The winegrape BIFS program, led by project manager Clifford Ohmart, started with 30 BIFS grower cooperators and 37 vineyards; by the third year, 43 BIFS growers were working with 60 demonstration BIFS vineyards totaling 2,370 acres. These growers manage about 50 percent (25,000 acres) of the vineyards in the Lodi-Woodbridge Winegrape Commission (LWWC) region. Highlights include:

  • Cover crops are used in over 70 percent of BIFS vineyards.
  • Intensive in-season pest and beneficial species monitoring was conducted in 100 percent of BIFS vineyards.
  • A computer database was developed to manage all grower, crop, pest and pesticide information.
  • The proportion of BIFS vineyards sprayed for mites or leafhoppers declined from 54 percent in 1996 to 28 percent in 1998.
  • Additionally, 73 percent of the BIFS acreage has been converted to drip irrigation, up from 57 percent in the first year of the program. This technology can reduce nitrogen use by 50 percent.
  • In 1998, a comprehensive grower survey was sent to more than 600 LWWC growers, managers and PCAs. Among other things, survey results show that 94 percent of the growers have read the BIFS newsletter, 65 percent had attended a BIFS neighborhood grower meeting, and 66 percent reported monitoring their vineyards more frequently since 1992. This suggests that the Lodi-Woodbridge BIFS program has had a significant impact on the entire districts’ implementation of biologically integrated farming practices.

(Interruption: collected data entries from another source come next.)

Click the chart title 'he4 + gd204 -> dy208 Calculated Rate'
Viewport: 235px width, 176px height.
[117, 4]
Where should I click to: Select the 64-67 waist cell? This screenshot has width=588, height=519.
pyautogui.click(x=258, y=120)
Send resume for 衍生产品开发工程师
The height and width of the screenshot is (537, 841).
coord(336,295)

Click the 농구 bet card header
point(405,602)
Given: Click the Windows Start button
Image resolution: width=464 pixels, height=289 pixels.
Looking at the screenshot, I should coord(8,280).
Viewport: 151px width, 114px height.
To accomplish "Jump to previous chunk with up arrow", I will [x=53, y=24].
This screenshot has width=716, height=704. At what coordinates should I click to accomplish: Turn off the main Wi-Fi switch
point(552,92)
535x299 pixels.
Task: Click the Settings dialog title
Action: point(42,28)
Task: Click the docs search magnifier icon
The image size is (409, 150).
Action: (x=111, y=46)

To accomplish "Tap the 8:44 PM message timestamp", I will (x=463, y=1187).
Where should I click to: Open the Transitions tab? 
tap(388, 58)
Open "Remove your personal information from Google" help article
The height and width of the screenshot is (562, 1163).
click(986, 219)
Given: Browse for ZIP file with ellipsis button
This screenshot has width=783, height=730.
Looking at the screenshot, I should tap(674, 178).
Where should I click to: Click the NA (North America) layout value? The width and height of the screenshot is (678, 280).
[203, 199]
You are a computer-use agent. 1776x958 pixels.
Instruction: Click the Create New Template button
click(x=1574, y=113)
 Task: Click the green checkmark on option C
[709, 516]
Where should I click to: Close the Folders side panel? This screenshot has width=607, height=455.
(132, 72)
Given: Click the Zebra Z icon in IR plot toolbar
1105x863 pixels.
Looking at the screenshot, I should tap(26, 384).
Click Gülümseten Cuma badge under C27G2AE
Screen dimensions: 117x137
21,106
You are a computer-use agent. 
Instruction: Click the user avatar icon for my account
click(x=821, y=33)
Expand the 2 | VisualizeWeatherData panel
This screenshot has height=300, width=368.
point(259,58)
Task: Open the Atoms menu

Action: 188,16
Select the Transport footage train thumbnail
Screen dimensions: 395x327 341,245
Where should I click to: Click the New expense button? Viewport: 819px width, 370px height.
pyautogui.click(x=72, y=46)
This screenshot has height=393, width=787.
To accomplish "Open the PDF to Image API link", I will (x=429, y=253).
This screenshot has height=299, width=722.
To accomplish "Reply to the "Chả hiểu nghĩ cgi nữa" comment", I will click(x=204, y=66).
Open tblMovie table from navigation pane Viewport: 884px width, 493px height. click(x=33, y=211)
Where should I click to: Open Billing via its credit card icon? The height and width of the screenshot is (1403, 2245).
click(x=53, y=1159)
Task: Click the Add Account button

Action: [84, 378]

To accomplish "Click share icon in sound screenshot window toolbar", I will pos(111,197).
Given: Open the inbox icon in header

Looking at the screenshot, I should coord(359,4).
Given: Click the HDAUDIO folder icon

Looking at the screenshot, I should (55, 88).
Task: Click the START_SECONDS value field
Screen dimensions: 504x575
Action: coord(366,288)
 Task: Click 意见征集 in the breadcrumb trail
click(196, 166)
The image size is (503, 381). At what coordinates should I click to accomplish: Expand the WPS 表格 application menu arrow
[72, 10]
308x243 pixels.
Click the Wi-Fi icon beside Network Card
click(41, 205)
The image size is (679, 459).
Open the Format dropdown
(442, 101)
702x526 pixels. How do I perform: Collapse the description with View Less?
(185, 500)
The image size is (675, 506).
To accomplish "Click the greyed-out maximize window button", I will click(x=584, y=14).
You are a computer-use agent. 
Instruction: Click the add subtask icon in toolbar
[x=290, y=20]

West Side BIFS On-Farm Demonstration Project

This project led by Jeff Mitchell, UC Cooperative Extension vegetable crops specialist, was designed to facilitate information exchange among area farmers, consultants and researchers on soil-building practices and options for reduced reliance on agrichemicals. By the end of the third year of the West Side BIFS project, 11 farm managers were participating and had each dedicated at least one field site of 80 acres or more to side-by-side comparison plots of BIFS vs. conventional farming practices—a total of 1,600 acres in 16 field sites. The BIFS cooperators manage a total acreage of approximately 90,000 acres in the San Joaquin Valley. Highlights include:

  • 75% of BIFS side-by-side plots received either compost, a cover crop, or were left fallow in all three years in the program; three years of physical, chemical and biological data have been collected and analyzed to monitor the impacts of this biologically intensive soil management and will be used to develop a soil quality index.
  • Participating growers have been introduced to the potential of conservation tillage.
  • In weed management, the project promotes the application of the herbicide Treflan at variable rates; this enabled BIFS growers to reduce their use by 20 percent and could reduce use up 60 percent.
  • Intensive cotton pest and beneficial arthropod monitoring was demonstrated.
  • A comparison of cotton, tomato and garlic yields has shown no difference between alternative BIFS plots and conventional plots.
  • Farmer and management team participant surveys reveal that all of the ten respondents deemed the project successful, with over half responding "very successful."